Dans la presse quotidienne régionale, les titres se lancent à corps perdu dans le multimédia, sans en avoir forcément les moyens, souvent dans des conditions de "bricolage" extrême. Ces titres, qui n’ont pas toujours de rédaction dédiée au multimédia, exigent des jeunes journalistes qu’ils privilégient avant toute chose les vidéos tournées avec du matériel médiocre, car le mot d’ordre est désormais de « faire de l’audience », dans l’espoir de rattraper sur l’édition Internet la baisse de publicité sur le papier. Au final, ce qui compte, c’est le nombre de “clics” plutôt que le recul sur l’événement. La nouvelle génération de professionnels ne dispose plus du temps nécessaire pour analyser et commenter les évènements. Une seule et même personne est appelée à tourner des vidéos, taper un commentaire pour le site Internet, prendre des photos, rédiger son article, parfois réaliser la mise en page, gérer le réseau de correspondants locaux de presse. Tout est traité de plus en plus dans l’urgence, sans le recul nécessaire, et au détriment de la qualité.

« Le professionnel de l’information se mue en travailleur “multisupports” et “multitâches”. Sur papier comme sur écran, au micro ou à la caméra, il “fournit du contenu”, une palette de “produits” dont une partie croissante est accessible gratuitement. On le sollicite aussi pour stimuler, enrichir et parfois vérifier le flux de contributions produites sur le site Internet par les internautes. Dans un avenir proche, maîtriser une caméra numérique, utiliser les outils de montage vidéo, animer un plateau de débat télévisé, tout cela comptera davantage que la connaissance approfondie de certains domaines ou l’aptitude à réaliser des enquêtes. De nombreuses rédactions demandent déjà à leurs journalistes de contribuer au site en apportant sons, vidéos ou informations exclusives en échange d’un forfait modique (de 48 à 68 euros mensuels au Parisien-Aujourd’hui en France), voire à titre gracieux (comme à Ouest-France) » (Le Monde diplomatique, août 2008).

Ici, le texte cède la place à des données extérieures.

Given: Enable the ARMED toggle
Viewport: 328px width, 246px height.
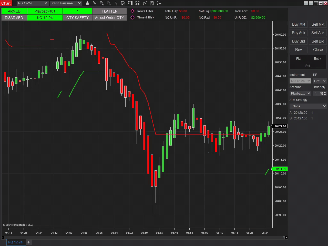Looking at the screenshot, I should (x=14, y=11).
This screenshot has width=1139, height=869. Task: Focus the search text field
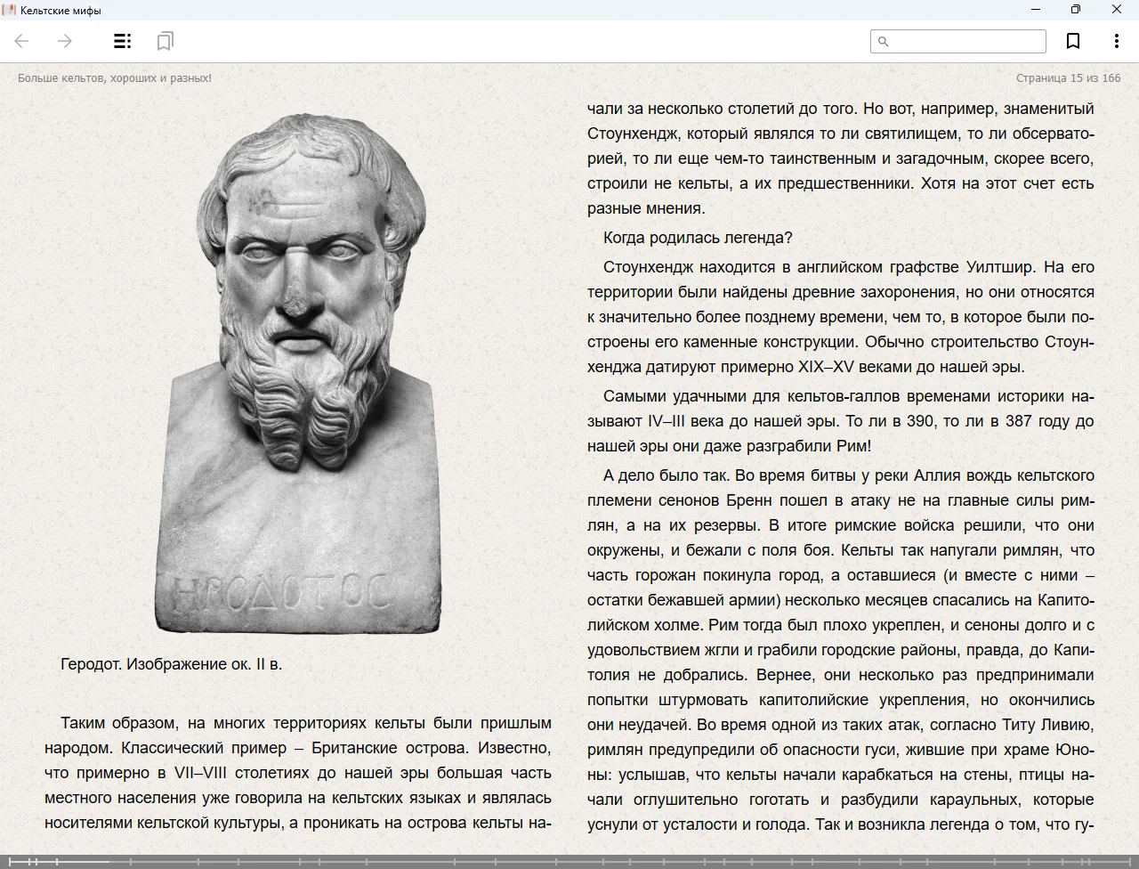click(967, 41)
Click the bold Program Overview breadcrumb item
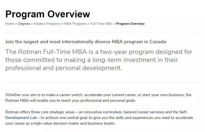 (130, 24)
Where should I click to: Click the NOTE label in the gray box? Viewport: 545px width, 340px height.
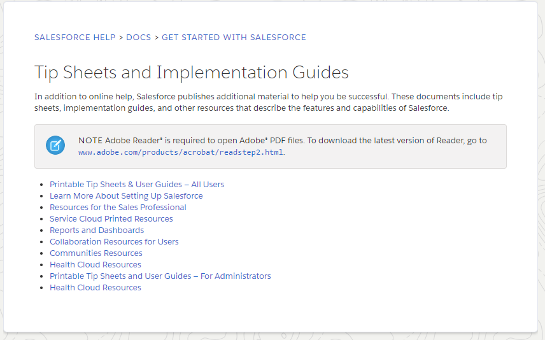(90, 141)
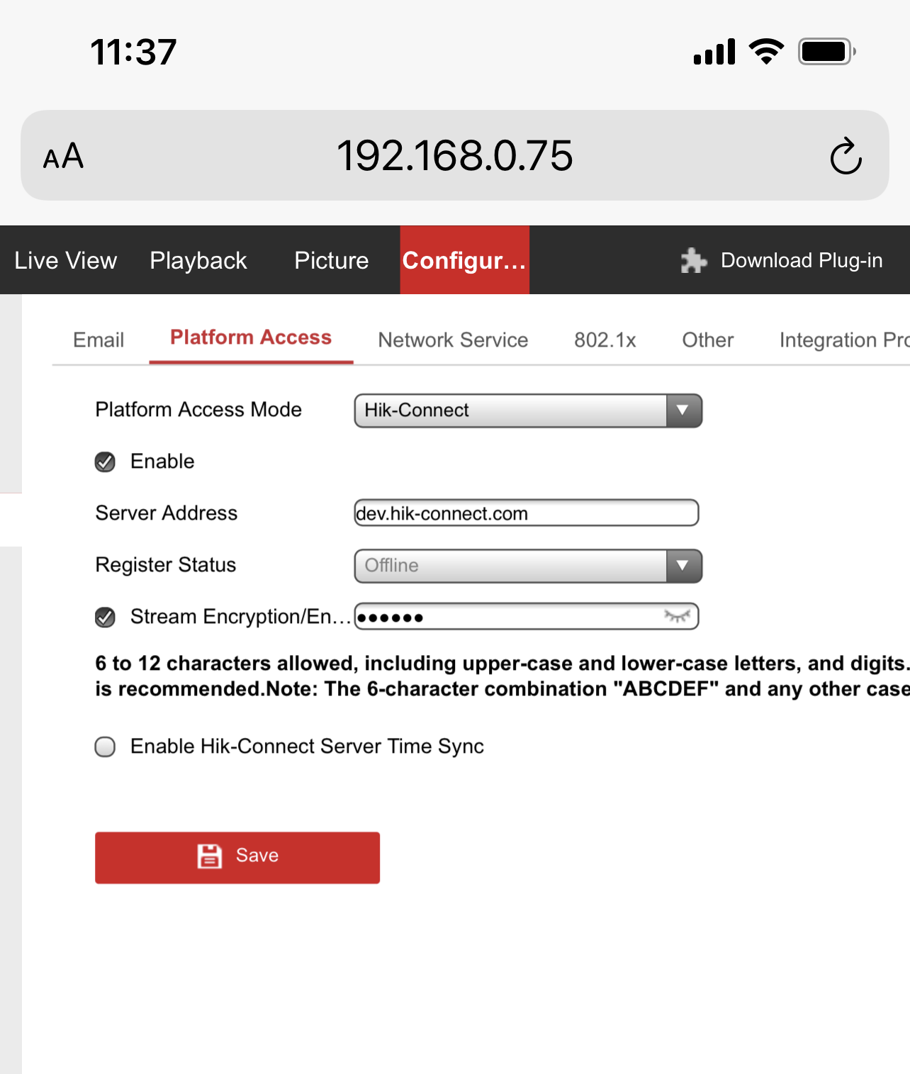Switch to the Network Service tab
The width and height of the screenshot is (910, 1074).
click(x=453, y=340)
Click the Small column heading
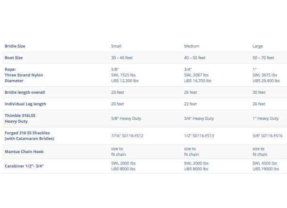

Les conséquences sont catastrophiques pour l’emploi et pour la diversité/pluralité de l’information. La qualité éditoriale des publications en pâtit, car dès lors que les rédactions doivent « fournir » pour plusieurs publications, elles en viennent à se concentrer sur ce qui fait le dénominateur commun de ces publications. Résultat : une information unique, formatée, bidouillée. Tout le sel, toute la profondeur, toute la spécificité de chaque journal (de chaque chaîne, de chaque antenne) s’amoindrit et s’appauvrit. Les rédactions sont transformées en agences de presse. Il s’agit d’une profonde négation de ce qui déclenche l’acte d’achat, de ce qui fait l’attachement d’un lecteur à un titre. La première raison de la désaffection des lecteurs pour les quotidiens vient d’abord du fait que le contenu n’est pas adapté aux attentes des lecteurs. Faire le pari de la marque au détriment de la qualité et de l’identité éditoriales est une menace réelle a moyen terme pour tous ces titres.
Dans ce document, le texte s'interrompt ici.